Mein Korsikatraum

Februar 27, 2009 No Comments »

Als ich das erste Mal mit meiner Familie in Korsika war, vor etwa 20 Jahren, fesselte mich diese Insel durch all Ihre Schönheit so sehr, dass ich bis heute nicht mehr ohne Korsika leben kann. Jedes Jahr war es mein Ziel an den Ort wieder zu reisen, an dem ich Frieden finde. Der erste Duft der Macchia umströmt meine Nase schon am Flugplatz und lässt mich nicht mehr los bis ich die Höhen der Bergwelt erklommen habe. Ich erinnere mich noch sehr genau, als ich beim Störrischen Esel am Diaabend die hohen Berge sah, damals unbezwingbar für mich. Doch sie riefen mich zu sich, ich kam ihnen nicht aus. Mein Ziel wurde es, möglichst alle hohen Berge von Korsika zu erklimmen. Die unberührte Natur, die Ruhe und die frische Meeresluft, die mich immer begleitet, trieben mich an.
Aber da war besonders ein Berg, der mein absoluter Traum wurde. Erst wenn ich auf dessen Gipfel stehen werde, habe ich mein Ziel erreicht: Cappu Tafunatu, der Berg mit dem Loch. So lief ich Jahre lang jede große Bergtour mit, genoss jeden Höhenmeter, um so anstrengender, desto besser fühlte ich mich, denn es würde mich meinem Tafunatu näher bringen. So lernte ich die Gipfel Korsikas kennen und sie zogen mich immer mehr in ihren Bann. Kaum war ein Urlaub zu Ende schon verspürte ich den Wunsch noch einmal auf die Muvrella, Pic von Cube, Pic Lambaduccio, und alle anderen traumhaften Berge zu steigen um das wundervolle Gefühl des Friedens in mir zu festigen. Letztes Jahr kam endlich der Tag, an dem ich zu meinem Tafunatu aufbrach. Als jüngste in der Gruppe, aber das war ich schon gewohnt, kümmerten sich wie immer alle rührend um mich. Ich war so aufgeregt endlich nach all diesen Jahren meinem Ziel so nahe zu sein. Mein Herz pochte und ich machte unendlich viele Fotos. Dieser Tag sollte für immer in meiner Erinnerung bleiben. Es konnte mir nicht schnell genug gehen. Der Anstieg zog sich in die Länge, die Einsamkeit der Weite verlieh meinem Herzen Frieden nur zwei einsame Angler versuchten im Fluss Fische zu fangen. In der Ferne mein Berg! Mühsam näherten wir uns ihm. Die hohe, steile Felswand starrte mich an. Das Adrenalin schoss durch meinen Körper. Endlich stand ich vor ihm! Durch Schneereste stapften wir immer näher. Unser Bergführer gab uns Seilzeug um uns zu sichern. Es war das erste Mal für mich am Seil zu klettern. Aber die Fürsorge und Aufmerksamkeit aller halfen mir, mich auf meine Aufgabe zu konzentrieren. Schritt für Schritt voller Vorsicht und Rücksicht auf alle, die am Seil hingen kletterten wir in die Höhe. Noch ein Schritt und ich stand im Loch des Berges. Zu beiden Seiten konnte ich in die Täler sehen. Ich war endlich an meinem Ziel. Nach so vielen Jahren hatte ich es geschafft! Mein Traum ging in Erfüllung. Ich war so stolz auf mich und glücklich wie noch nie!
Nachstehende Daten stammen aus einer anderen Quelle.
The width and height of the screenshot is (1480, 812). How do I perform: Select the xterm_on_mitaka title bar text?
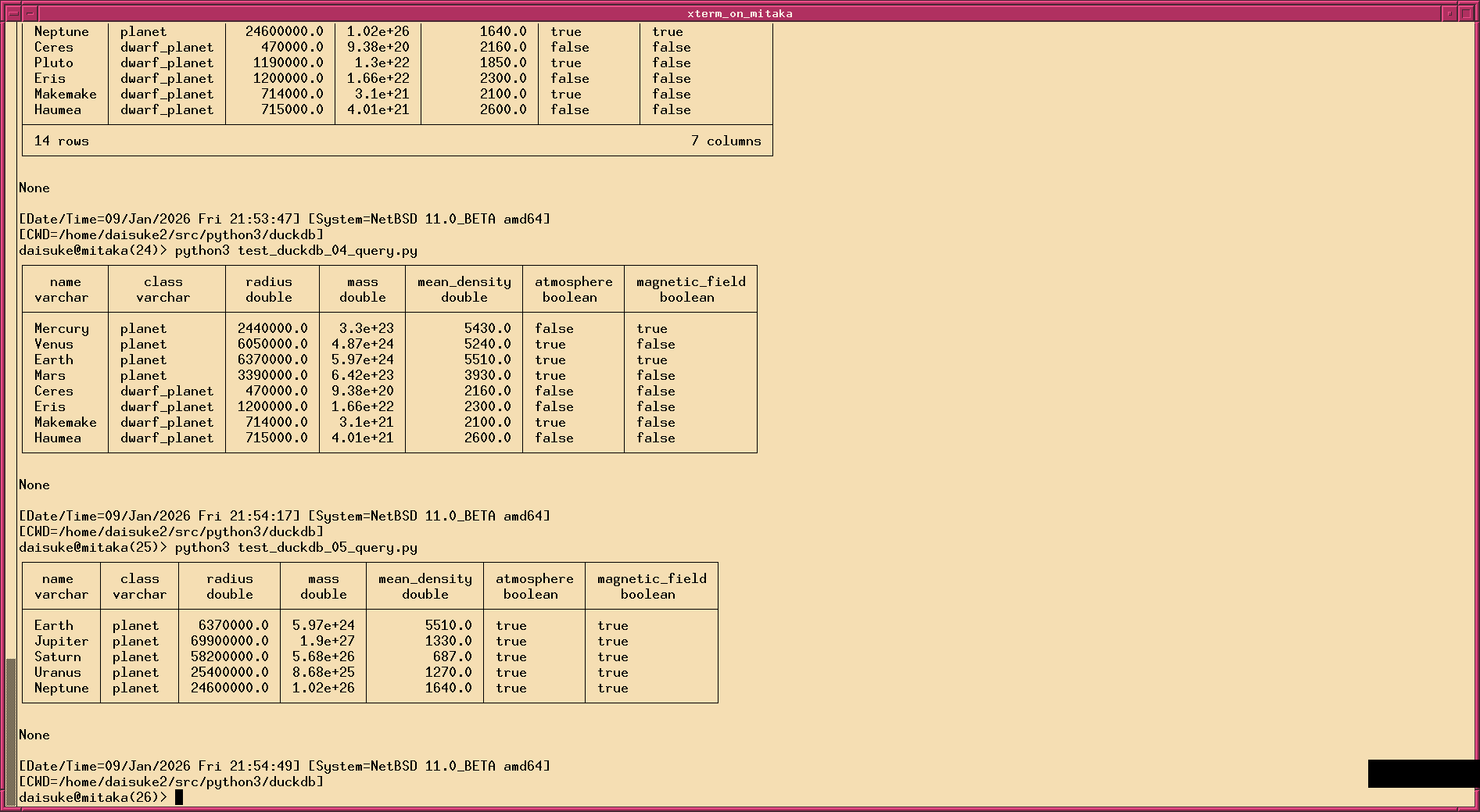740,13
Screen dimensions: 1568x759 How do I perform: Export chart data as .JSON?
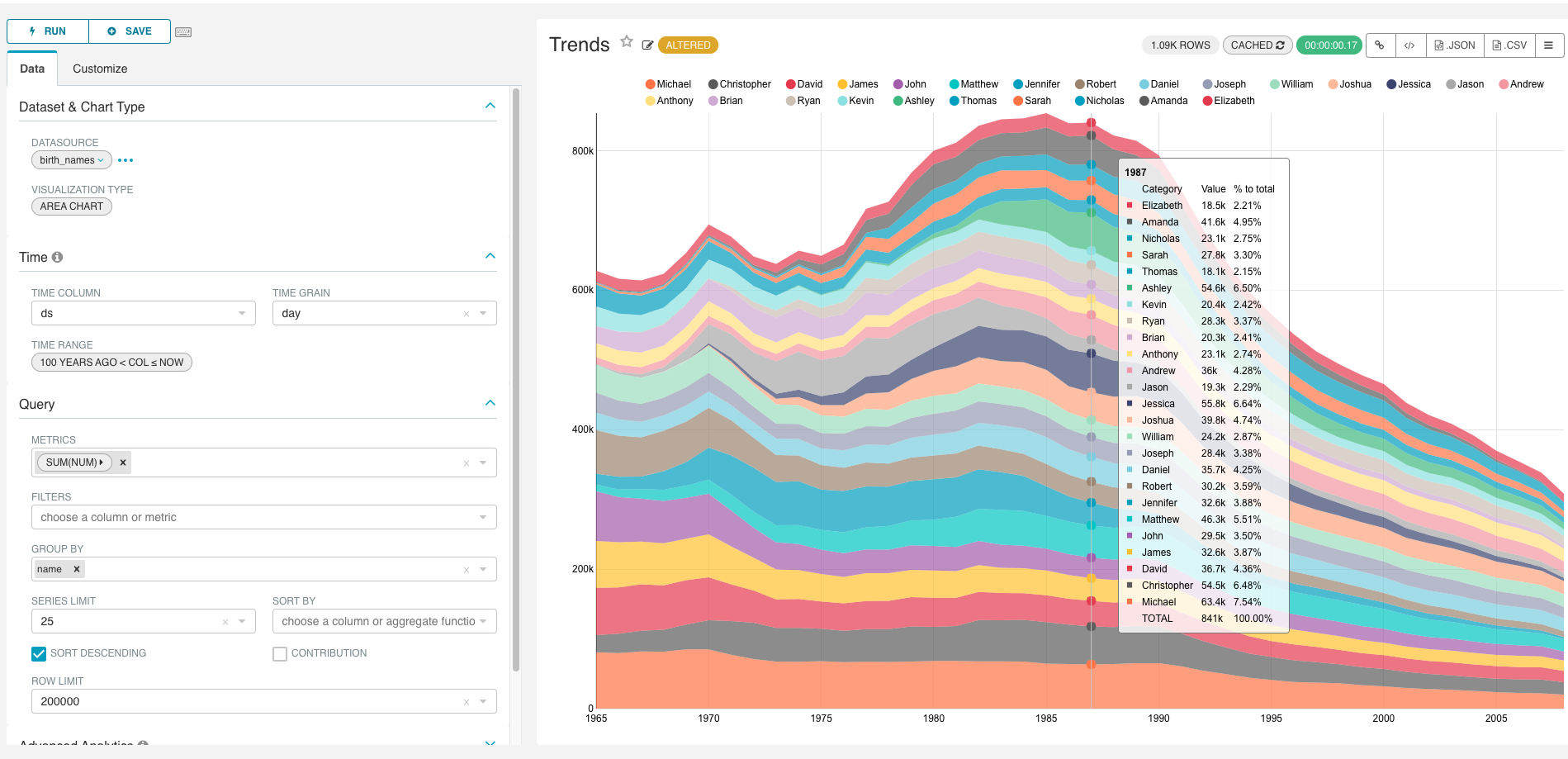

Allerdings waren wir noch nicht wieder unten. Langsam und noch vorsichtiger kletterten wir hinunter. Fast unten angekommen, rutschte ich auf einer Felskante aus. Wie in Zeitlupe sah ich wie ich ohne Halt ab zu stürzen drohte. Ich konnte mich nicht mehr halten. Angstschweiß rann über meine Stirn. Blitzschnell fasste mich eine Hand und riss mich auf den Felsvorsprung zurück. Zitternd stand ich da und weinte fast vor Dankbarkeit. Dieser Tag sollte nicht so enden. Um nicht die ganze Mannschaft auf zu halten setzten wir uns wieder in Bewegung. Mit zitternden Knien suchte ich nach sicheren Trittplätzen. Kurz darauf waren wir unten angekommen. Die Erleichterung war mir an zu sehen. Ich sah zurück und wusste Cappu Tafunatu, du wirst für immer in meiner Erinnerung bleiben und mich für immer glücklich machen. Beim Rückweg schaute ich mich noch oft um, um die Faszination für diesen Berg tief in mich auf zu nehmen.